Raphael se redressa en sursaut en se débattant contre un ennemi imaginaire.

— Non ! Lâche-moi ! Ne me touche pas ! Ne me touche pas !

Les mains de Sam enveloppèrent doucement son visage, tentant de l'extraire du monde des songes.

— Eh. Eh, tout va bien. C'est moi... Tu n'as rien à craindre. Ce n'était qu'un cauchemar.

Les lueurs de la rue s'immisçaient à travers les stores semi-fermés, jetant des faisceaux lumineux épars dans la chambre. Raphael discerna une silhouette rassurante, penché au-dessus de lui dans une faible aura azuréenne. Il se laissa retomber sur le matelas, le cœur au bord de l'implosion. Comme il l'avait compris, cet incendie était bel et bien un cauchemar, une réminiscence de l'été 81, s'il devait en croire cette vue imprenable sur la forêt et le lac depuis la lucarne. Il ne s'était pas attardé dans cette fournaise infernale pour dénicher des indices sur son origine ou son auteur. La perspective de finir carbonisé ne l'enchantait guère, surtout après ces expériences de noyade. Même si cela s'agissait d'un songe, la douleur, elle, se révélait être une véritable torture. Il avait encore l'impression de sentir les flammes lui lécher le visage, brûlant ses cils et ses sourcils. Sam s'allongea à ses côtés.

— Tout va bien ? Pardon de te réveiller, mais à t'entendre ça n'avait pas l'air d'être un rêve très agréable.

— Pas vraiment, non.

— Tu m'appelais. Ne me dis pas que je suis le responsable de tes tourments. J'en voudrais au moi parallèle si c'était le cas.

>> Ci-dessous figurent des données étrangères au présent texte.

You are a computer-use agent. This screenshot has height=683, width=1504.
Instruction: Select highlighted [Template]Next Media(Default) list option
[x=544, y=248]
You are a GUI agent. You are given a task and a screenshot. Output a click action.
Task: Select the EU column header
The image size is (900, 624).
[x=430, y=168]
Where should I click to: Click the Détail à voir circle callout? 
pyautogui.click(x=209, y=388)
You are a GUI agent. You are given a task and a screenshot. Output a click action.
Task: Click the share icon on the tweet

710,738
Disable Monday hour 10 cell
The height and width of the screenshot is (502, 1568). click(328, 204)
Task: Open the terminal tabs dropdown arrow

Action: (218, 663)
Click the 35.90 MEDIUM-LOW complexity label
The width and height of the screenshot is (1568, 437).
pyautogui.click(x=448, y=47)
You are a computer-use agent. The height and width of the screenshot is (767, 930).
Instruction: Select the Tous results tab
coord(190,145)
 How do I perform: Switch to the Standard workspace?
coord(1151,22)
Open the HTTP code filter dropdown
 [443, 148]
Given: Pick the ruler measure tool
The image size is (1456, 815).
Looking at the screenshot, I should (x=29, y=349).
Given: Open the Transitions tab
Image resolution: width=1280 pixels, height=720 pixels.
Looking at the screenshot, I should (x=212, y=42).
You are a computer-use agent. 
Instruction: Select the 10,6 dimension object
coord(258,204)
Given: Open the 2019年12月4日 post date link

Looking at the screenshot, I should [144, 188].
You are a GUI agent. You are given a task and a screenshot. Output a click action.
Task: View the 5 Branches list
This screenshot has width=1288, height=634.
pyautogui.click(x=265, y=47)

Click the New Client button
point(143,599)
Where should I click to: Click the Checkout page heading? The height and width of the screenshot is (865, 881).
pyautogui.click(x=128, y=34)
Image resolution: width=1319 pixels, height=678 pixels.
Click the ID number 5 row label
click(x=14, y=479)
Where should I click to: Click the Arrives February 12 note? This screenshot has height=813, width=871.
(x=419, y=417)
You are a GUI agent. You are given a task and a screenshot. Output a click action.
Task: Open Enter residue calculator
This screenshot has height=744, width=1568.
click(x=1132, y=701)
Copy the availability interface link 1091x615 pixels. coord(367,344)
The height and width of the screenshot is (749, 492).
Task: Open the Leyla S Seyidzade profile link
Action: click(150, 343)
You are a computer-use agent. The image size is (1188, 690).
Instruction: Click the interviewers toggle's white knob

Les articulations endolories, Raphael se redressa sur ses coudes pour s'appuyer contre la tête de lit.

— Non, ce n'était pas toi.

Si l'incendie se révélait être le fruit de cette nuit, la douleur insidieuse du manque, quant à elle, était installée dur comme fer. Elle avait transcendé la frontière entre la réalité et le royaume onirique pour le torturer, et l'épuiser mentalement et physiquement. Il lui fallait sa dose salvatrice ou il allait finir par s'écorcher vif afin de libérer ces insectes imaginaires qui grignotaient ses os et ses organes. Raphael tiqua. Ce n'était qu'un rêve...

— Dans mon sac, gémit-il, la poche avant. Il y a un flacon. Donne-le-moi, s'il te plait.

— Qu'est-ce qu'il t'arrive ?

La bouche pâteuse, Raphael déglutit.

— Sam, juste... Ne réfléchis pas et donne-le-moi ! Je... P-pardon. D-donne-le-moi, s'il te plait. J'ai mal. J-j'ai tellement mal.

Sam alluma la lampe de son côté du lit et l'expression de Raphael se tordit dans une agonie silencieuse. Il découvrit alors son teint cireux accentué de cernes violacés encadrant ses yeux embués. De longues stries rouges balafraient la peau de ses bras. De grosses gouttes de sueur ruisselaient sur front, et sa poitrine se soulevait et s'abaissait comme s'il venait de courir un marathon. Il jura et porta le revers de sa main sur son front à la recherche d'une potentielle fièvre pouvant expliquer son aspect maladif, mais ne trouva qu'une froideur inquiétante.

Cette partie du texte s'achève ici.